Jeu, set et match : « Le Black »
Puis vint l’avènement de l’ère Bertarelli : « Un milliardaire est finalement venu concurrencer une flotte de millionnaires », remarque Philippe Durr. Avec des budgets de loin supérieurs aux équipes engagées, Ernesto Bertarelli est entré dans la course au Bol avec une force de frappe considérable. Alinghi 41, surnommé « Le Black », était en l’an 2000 considéré comme le catamaran le plus puissant au monde.

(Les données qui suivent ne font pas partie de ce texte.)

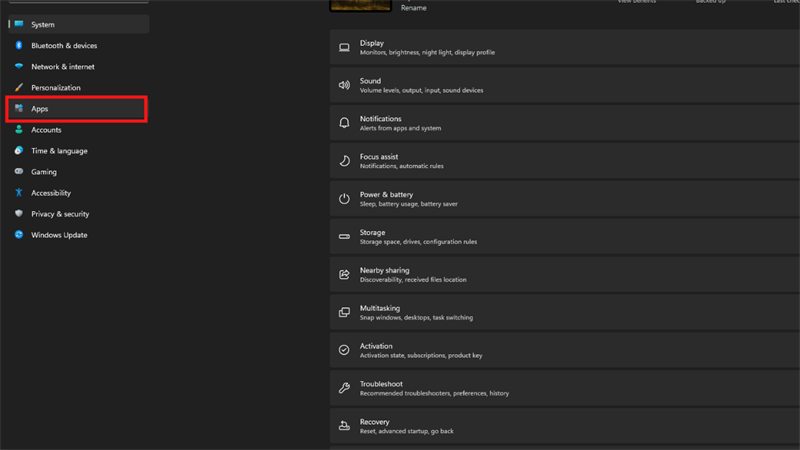Click the desktop wallpaper thumbnail
Image resolution: width=800 pixels, height=450 pixels.
click(360, 5)
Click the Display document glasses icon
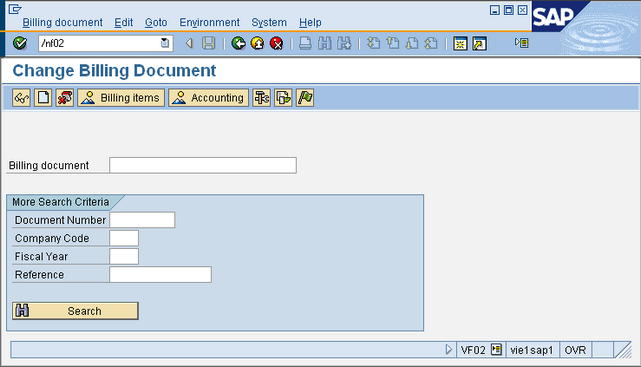The width and height of the screenshot is (641, 367). click(21, 98)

Celui qui allait devenir l’homme aux deux America’s Cup a tué le match et beaucoup de grands propriétaires ont raccroché les crampons. « Quand Ernesto Bertarelli est arrivé avec “Le Black“, on ne pouvait plus suivre », confirme Leuenberger qui confesse avoir dépensé l’équivalent d’une ou deux Ferrari dans ses bateaux… mais pas plus ! C’est notamment l’un des facteurs qui a favorisé l’apparition du D35 comme support monotype d’excellence permettant de temporiser l’escalade.
Chacun son Bol
« Quand j’ai arrêté de naviguer en multi avec Philippe Stern, j’ai enfin redécouvert le Bol », confie Philippe Durr. Et de poursuivre : « N’oublions pas que cette course est surtout l’occasion pour les navigateurs de passer une nuit sur le lac ». De bon matin, c’est prêt de 2000 équipiers emmitouflés dans leurs cirés, sac à dos et provisions au poing, qui partent pour une aventure à durée indéterminée. Chacun se transforme en Tabarly le temps d’un week-end pour goûter au large sans quitter de vue les berges rassurantes du lac. C’est sans aucun doute cette formidable capacité de projection des imaginaires, à même de raconter des histoires inouïes sur seulement 66.5 milles nautiques, qui donne au Bol sa cohésion. Que l’on s’appelle Arnaud Psarofaghis, brillant vainqueur l’année dernière, ou Sergio Cooper Teixeira, valeureux dernier en 22 h 20 min 17 sec, sur son fidèle Gib’Sea 92 nommée Déluge, chaque participant assemble l’une des pièces du puzzle de ce rendez-vous mythique.